HB: These are professional people who’ve dedicated their working lives to helping young people, and what they were saying boils down to: this is not good clinical practice. This isn’t how we’ve ever practiced in other places we’ve worked. Somehow, because this is a gender clinic, the same questions that we would ask normally were not welcome...

So, I’m going to start with my understated Britishness by saying that I avoid using the word scandal because we don’t know yet what the scale might be because we just don’t have the data. We know that some people have been harmed and we know that some people have been helped, and we just don’t know the numbers either way. But what I think is really striking is that people who worked in the clinic, who did those assessments, who made those referrals, fear they have played a part in a huge medical scandal. So I’m just going to start with that caveat. What I would say is that, yes, we have a different healthcare system here in the UK than the U.S., but the evidence base is the same wherever young people live in the world, and the evidence base is weak. No one has been able to replicate the findings of the Dutch team that pioneered this approach. Now, those studies have come under much more scrutiny, and those findings themselves are not strong. And yet that is the basis, really, for gender-affirming medical care in young people in its entirety. So, is what happened at the Tavistock clinic happening elsewhere? Absolutely. . . . This area of healthcare has avoided any of the normal scrutiny one would expect, particularly when dealing with children and with a drug that’s being used off-label. The questions and scrutiny that would normally apply from healthcare commissioners, from politicians, from society, and from the media, they just weren’t asked. And I think that’s what’s gone wrong. Collectively, there has been this fear that if you questioned the standard of care here, that you’re somehow questioning the patient population. We wouldn’t have some great cancer hospital applying treatments which haven’t gone through clinical trials and don’t appear to have any evidence of them working. That’s not attacking people with cancer. That’s attacking the system. It’s really strange that any scrutiny is seen as hateful when actually the reverse is true. Because if gender clinics and society and medicine can get this right, then care will be better both for patients who will thrive as trans adults, and for those for whom it won’t be the right pathway. It’s going to be better for everybody.

BW: Here in the U.S., this feels like a very partisan issue. I don’t think it actually is, but I think it feels that way to a lot of people. Hannah, why is this topic and conversation so important?
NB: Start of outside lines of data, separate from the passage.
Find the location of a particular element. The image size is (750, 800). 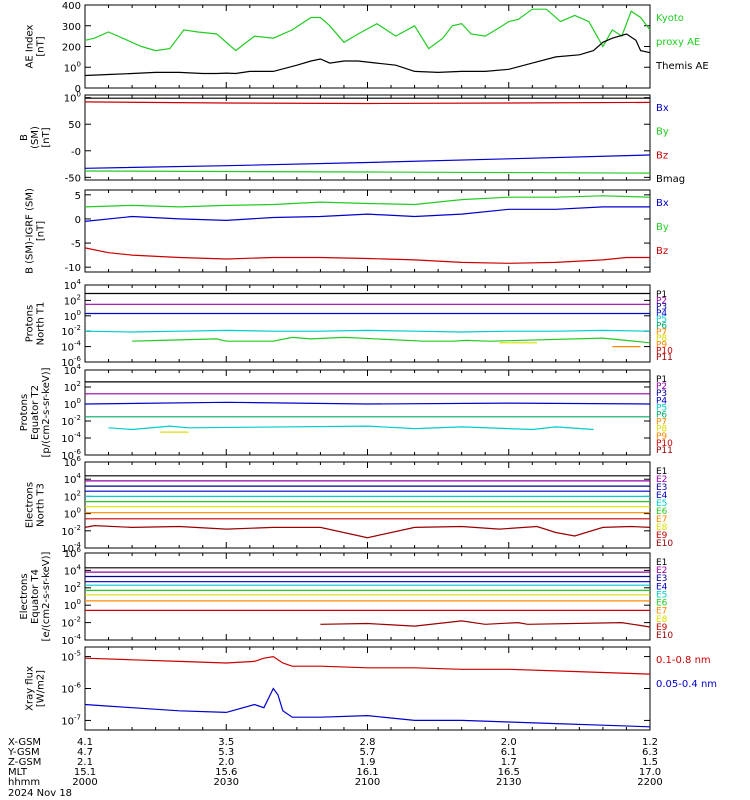

cell-z-gsm: 1.5 is located at coordinates (650, 762).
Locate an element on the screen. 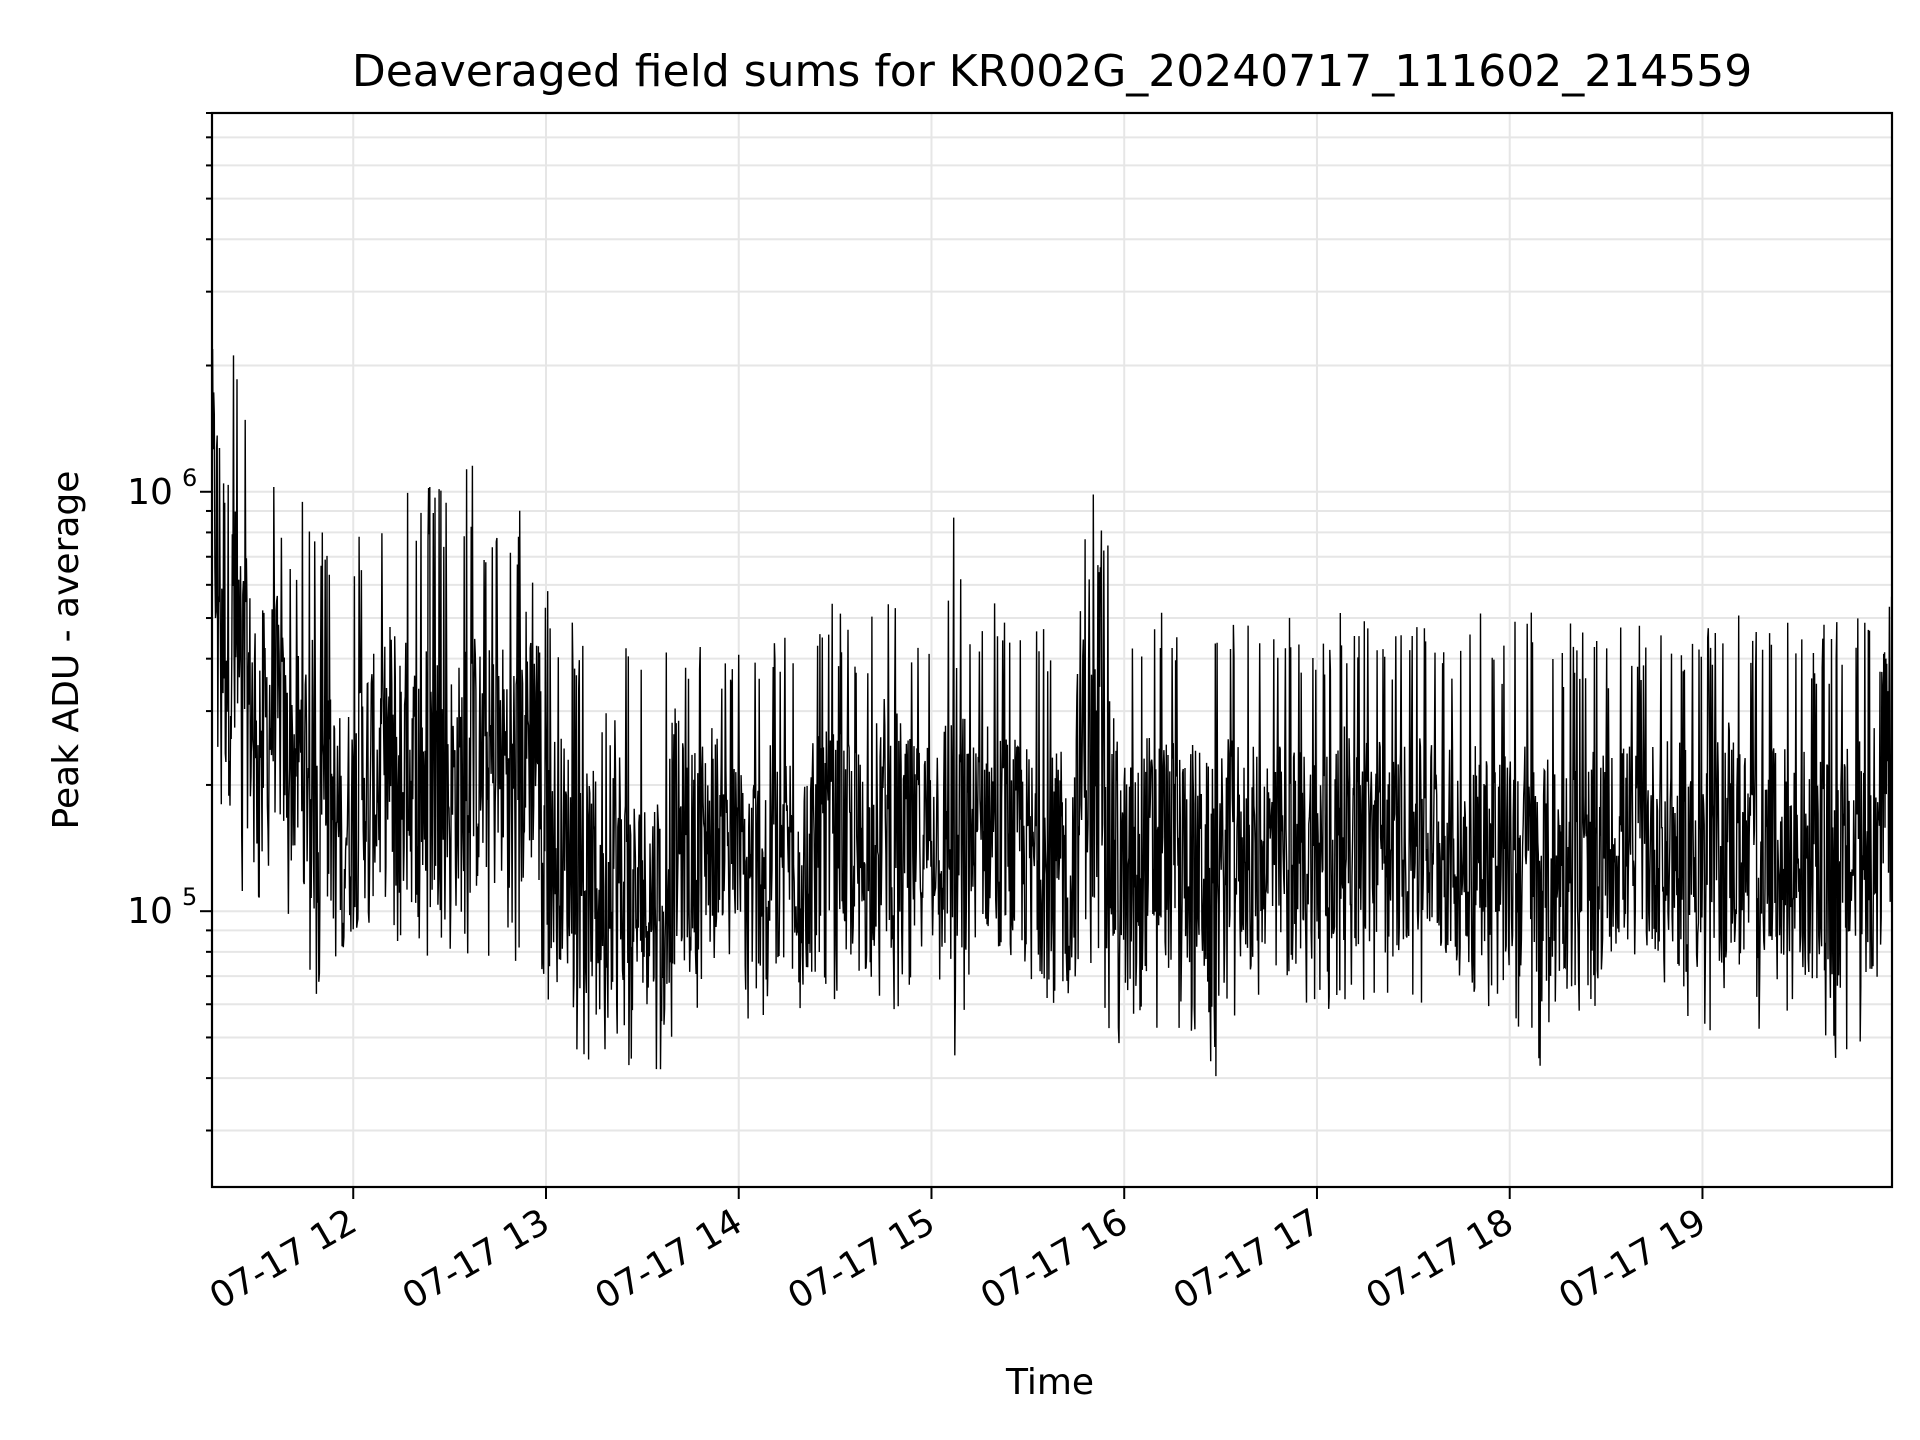  y-axis: 10 5 10 6 is located at coordinates (170, 622).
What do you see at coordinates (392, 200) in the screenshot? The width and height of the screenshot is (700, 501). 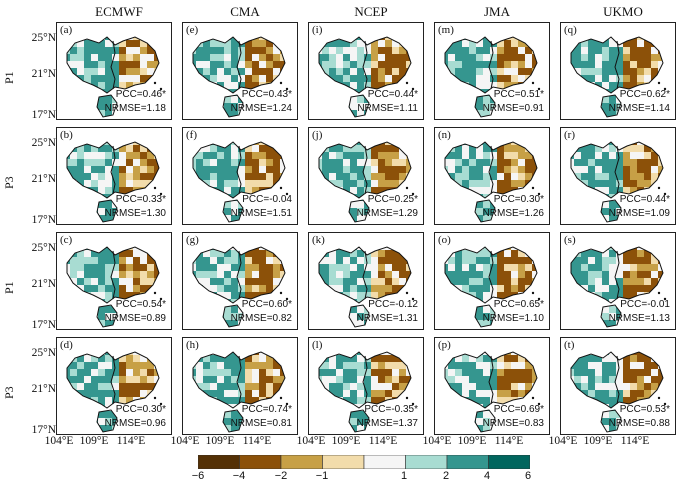 I see `pcc-value: PCC=0.25*` at bounding box center [392, 200].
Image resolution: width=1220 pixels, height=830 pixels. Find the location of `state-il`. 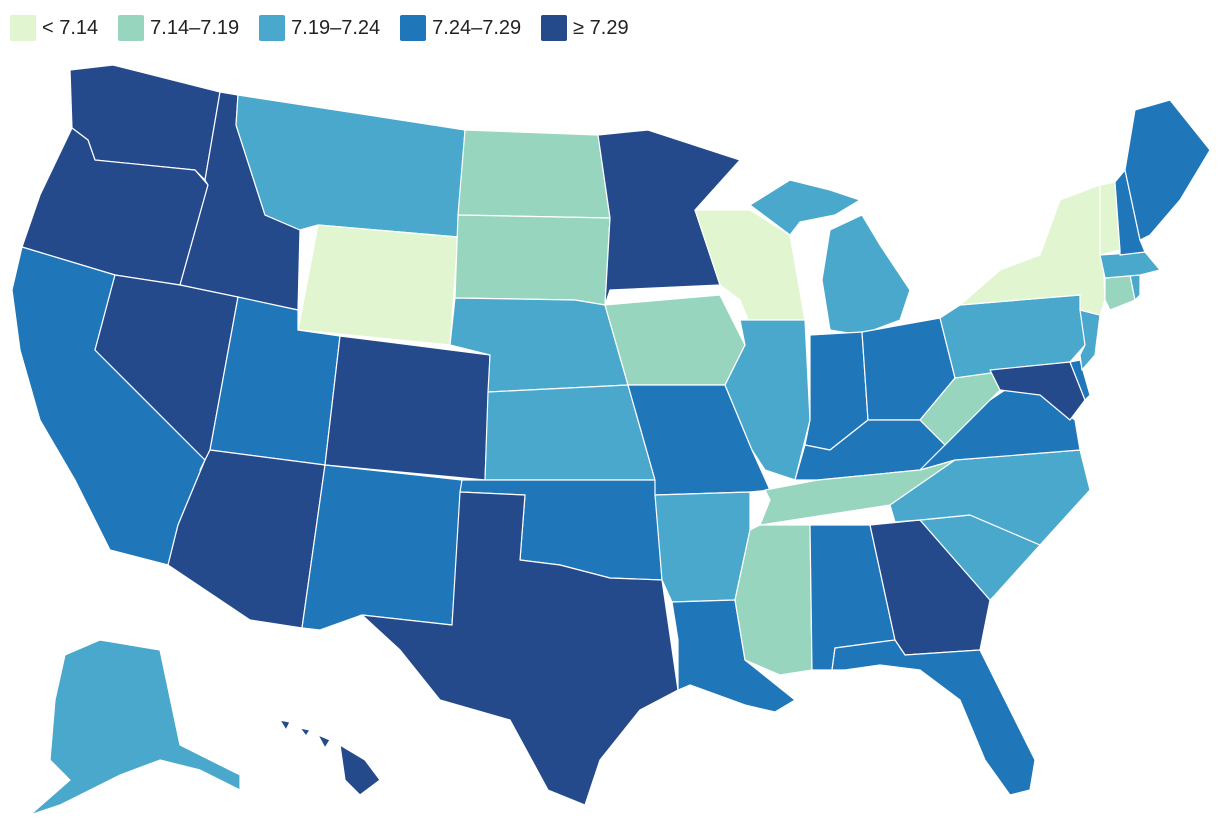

HB: It’s important because they’re children. It’s the rest of their lives, and adults need to protect children. Absolutely trans people face real transphobia and bigotry. But actually, the current system isn’t serving trans people very well. The adults need to come back into the room. It’s the job of adults to say no, and that’s not saying no to every one of these young people, because it’s more complicated than that. There is a lot of nuance and there’s this real desire for certainty, like “ban puberty blockers or everyone has them.” But the welfare of children is everybody’s responsibility. The judge of a civilized society is how we protect the most vulnerable.